*ENTRIES SHOWN*:

***

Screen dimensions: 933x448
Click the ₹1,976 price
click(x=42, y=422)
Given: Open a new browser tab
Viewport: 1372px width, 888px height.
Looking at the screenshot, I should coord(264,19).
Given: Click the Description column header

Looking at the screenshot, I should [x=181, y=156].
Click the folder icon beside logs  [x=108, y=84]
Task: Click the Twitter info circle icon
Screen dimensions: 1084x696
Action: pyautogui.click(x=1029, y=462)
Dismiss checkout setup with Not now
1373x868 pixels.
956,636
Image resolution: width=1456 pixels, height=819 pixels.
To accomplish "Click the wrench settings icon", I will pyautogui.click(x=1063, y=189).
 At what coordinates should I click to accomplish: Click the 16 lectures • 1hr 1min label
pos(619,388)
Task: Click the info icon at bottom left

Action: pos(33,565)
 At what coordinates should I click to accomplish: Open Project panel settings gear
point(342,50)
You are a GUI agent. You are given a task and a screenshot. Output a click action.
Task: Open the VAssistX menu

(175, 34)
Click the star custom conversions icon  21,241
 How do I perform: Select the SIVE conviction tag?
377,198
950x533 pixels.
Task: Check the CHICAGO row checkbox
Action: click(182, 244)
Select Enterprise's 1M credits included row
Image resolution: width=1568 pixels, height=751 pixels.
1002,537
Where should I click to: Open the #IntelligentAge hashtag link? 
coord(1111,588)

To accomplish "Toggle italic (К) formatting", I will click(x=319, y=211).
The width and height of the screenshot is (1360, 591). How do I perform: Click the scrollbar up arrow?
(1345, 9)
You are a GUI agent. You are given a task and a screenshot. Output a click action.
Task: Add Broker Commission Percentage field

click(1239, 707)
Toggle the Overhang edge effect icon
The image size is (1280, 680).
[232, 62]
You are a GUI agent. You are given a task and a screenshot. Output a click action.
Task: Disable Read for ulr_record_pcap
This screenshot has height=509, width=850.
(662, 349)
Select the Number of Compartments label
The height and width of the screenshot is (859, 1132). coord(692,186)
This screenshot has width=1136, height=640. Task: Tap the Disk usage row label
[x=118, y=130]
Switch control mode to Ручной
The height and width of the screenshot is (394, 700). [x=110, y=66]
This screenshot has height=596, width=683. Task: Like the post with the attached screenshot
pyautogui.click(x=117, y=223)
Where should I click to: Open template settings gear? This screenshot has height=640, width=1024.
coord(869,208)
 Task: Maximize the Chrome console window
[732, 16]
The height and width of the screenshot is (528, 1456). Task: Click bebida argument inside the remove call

***

*SHORT TASK*:
Revise the rows from the line containing "Toggle the Overhang edge effect icon" up to and including the final row, replacing "Disk usage" with "Storage usage" and leaving everything else unchanged.

*FULL OUTPUT*:
Toggle the Overhang edge effect icon
The image size is (1280, 680).
[232, 62]
You are a GUI agent. You are given a task and a screenshot. Output a click action.
Task: Disable Read for ulr_record_pcap
This screenshot has height=509, width=850.
(662, 349)
Select the Number of Compartments label
The height and width of the screenshot is (859, 1132). coord(692,186)
This screenshot has width=1136, height=640. Task: Tap the Storage usage row label
[x=118, y=130]
Switch control mode to Ручной
The height and width of the screenshot is (394, 700). [x=110, y=66]
This screenshot has height=596, width=683. Task: Like the post with the attached screenshot
pyautogui.click(x=117, y=223)
Where should I click to: Open template settings gear? This screenshot has height=640, width=1024.
coord(869,208)
 Task: Maximize the Chrome console window
[732, 16]
The height and width of the screenshot is (528, 1456). Task: Click bebida argument inside the remove call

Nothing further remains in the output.